CS 194-26 Project 6a (Image Warping and Mosaicing) - Michelle Chen

Part A

Overview

For this project, we utilize projective warping to composite multiple images from different perspectives into image mosaics.

Part 1 - Recovering Homographies

In the first part we get the parameters of the transformation matrix between the images we sampled. The transformation matrix is the homography matrix p’=Hp, where H is a 3x3 matrix. There are actually on 8 degrees of freedom, so h33 is actually just set to 1. We compute H by first solving the below matrix equation. We use least squares since using simple inverse matrix multiplication would fail if we had more than 4 sample points. After getting the values of the h vector, we reshaped it to the square 3x3 matrix.

Part 2 - Image Rectification

After retrieving the homography, we do some test warps and warp some images so that it appears that we have a frontal perspective of it. To do so, we use forward warping with the homography matrix on the pixels of the original image to the correct position in the new image.

Before
After

Before
After

Before
After


Part 3 - Image Mosaic

To create the image mosaic, I took two pictures of the same image in different perspectives with some overlap. Then I warped one of the images into the perspective of the other image using the previous steps, and blended them together using linear blending with a gradient mask. Because some of the data from the images get lost after warping, I padded both images to be twice the original size before doing the warp and blending. The images are a little blurry and have some artifacts, but I believe that it was mostly because I moved my hands between images or subjects in the image moved a bit.

Source image 1
Source image 2
Image mosaic
Source image 1
Source image 2
Image mosaic
Source image 1
Source image 2
Image mosaic

Part B

Overview

Continuing off of part A, we want to be able to automate the image mosaicing process by using a simplified version of the algorithm presented in the paper "Multi-Image Matching using Multi-Scale Oriented Patches" by Brown et al.

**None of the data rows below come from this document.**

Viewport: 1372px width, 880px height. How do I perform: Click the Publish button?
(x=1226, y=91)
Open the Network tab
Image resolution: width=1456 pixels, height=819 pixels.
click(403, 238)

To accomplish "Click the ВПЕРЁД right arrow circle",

Part 1 - Harris Interest Point Detector

We first determine points of interest in the image by using a Harris corner detector, the code of which was provided to us. The idea is to look at 3x3 windows of pixels, and find the pixel with the a local maximum value to the corner strength function.

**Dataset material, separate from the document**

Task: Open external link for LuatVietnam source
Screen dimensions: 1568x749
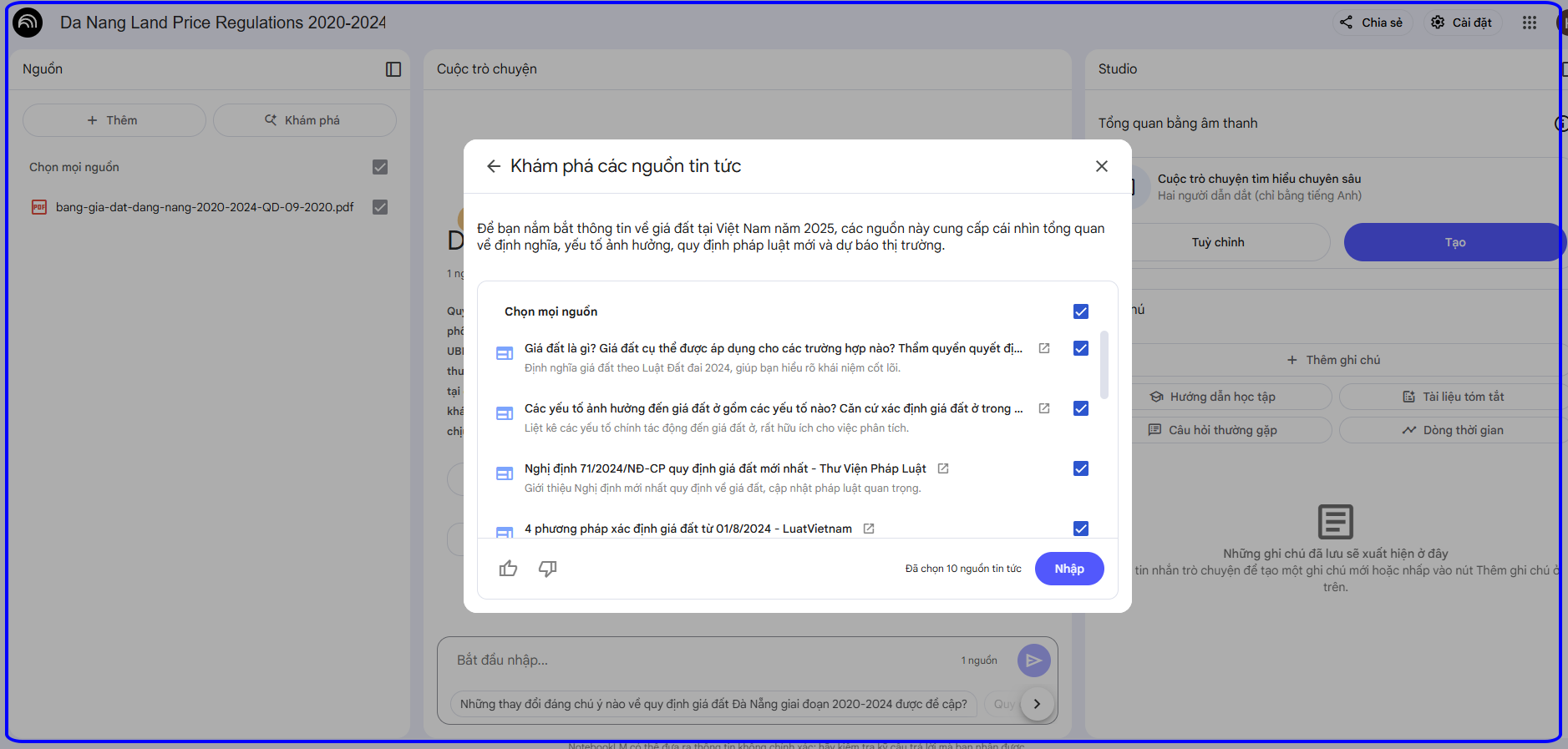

Harris points on sample image

Harris corners on Source Image 1
Harris corners on Source Image 1

Part 2 - Adaptive Non-Maximal Suppression

Currently our images have a lot of Harris corner points, so we try to narrow down the subset by applying Adaptive Non-Maximal Suppression on the set of points. ANMS is useful because it will narrow down the set of points such that they are spatially well-distributed. In ANMS, for every point in the set, we calculate the distance to the closest point whose corner strength value multiplied by some robustness value is greater than the examined point's robustness value. The minimum suppression radius is given by the equation below. After we have gathered the r-value for every point, we pick the top n points with the maximum r-value. In my case, I just picked the top 20% of points.

Harris points after ANMS

Before ANMS on Source Image 1
After ANMS on Source Image 1
Before ANMS on Source Image 2
After ANMS on Source Image 2

Part 3 - Feature Descriptor extraction and Feature Matching

Finally, we want to keep only the interest points that match between the two images. First, we want to generate a feature descriptor vector for every set of points. We do this by generating a 8x8 descriptor patch, which is averaged from a larger 40x40 patch centered around the point, with a spacing of 5 pixels. We generate a higher-level descriptor to avoid aliaxing. We transform this 8x8 patch into a length 64 vector. In feature matching, for every point in source 1 we find the best match and the second-best match pixels from source 2. We'll call the SSD value generated from these points NN1 and NN2. The idea is that if it is a correct match, then the second-best match pixel must have an SSD value that is much larger than the best-match. To do that, we kept pairs where NN1/NN2 < 0.4.

Interest Points from Feature Matching

Harris corner points on Source Image 1
After ANMS on Source Image 1
Matching interest points on Source Image 1
Harris corner points on Source Image 2
After ANMS on Source Image 2
Matching interest points on Source Image 2

Side by Side comparison of Matching points

Final Interest points on Source Image 1
Final Interest points on Source Image 2


Part 4 - Computing the Homography matrix using RANSAC

We use RANSAC as a more robust way of calculating the homography matrix. First, we select 4 random points to compute the homography matrix. Then, for every point in one image, we warp the point with the calculated homography matrix, and if the point is less than some threshold distance away from the true coordinates (we set this threshold to 10), then we count this point as an inlier. We keep the largest set of inliers we've seen so far and repeat the above process many times. After many trials, we return a homography matrix calculated from the largest set of inliers we've seen.


Final Images

Source image 1
Source image 2
Image mosaic

Source image 1
Source image 2
Image mosaic
Source image 1
Source image 2
Image mosaic

Summary

This was a very difficult process to do, mostly because taking good photos that would align well without fancy equipment was quite difficult. The above images don't seem to align very well, but is mostly attributed to using images that were not taken properly/aligned on the same plane. But overall, it was pretty cool to see the points generated and to see the algorithm pick out the matching points.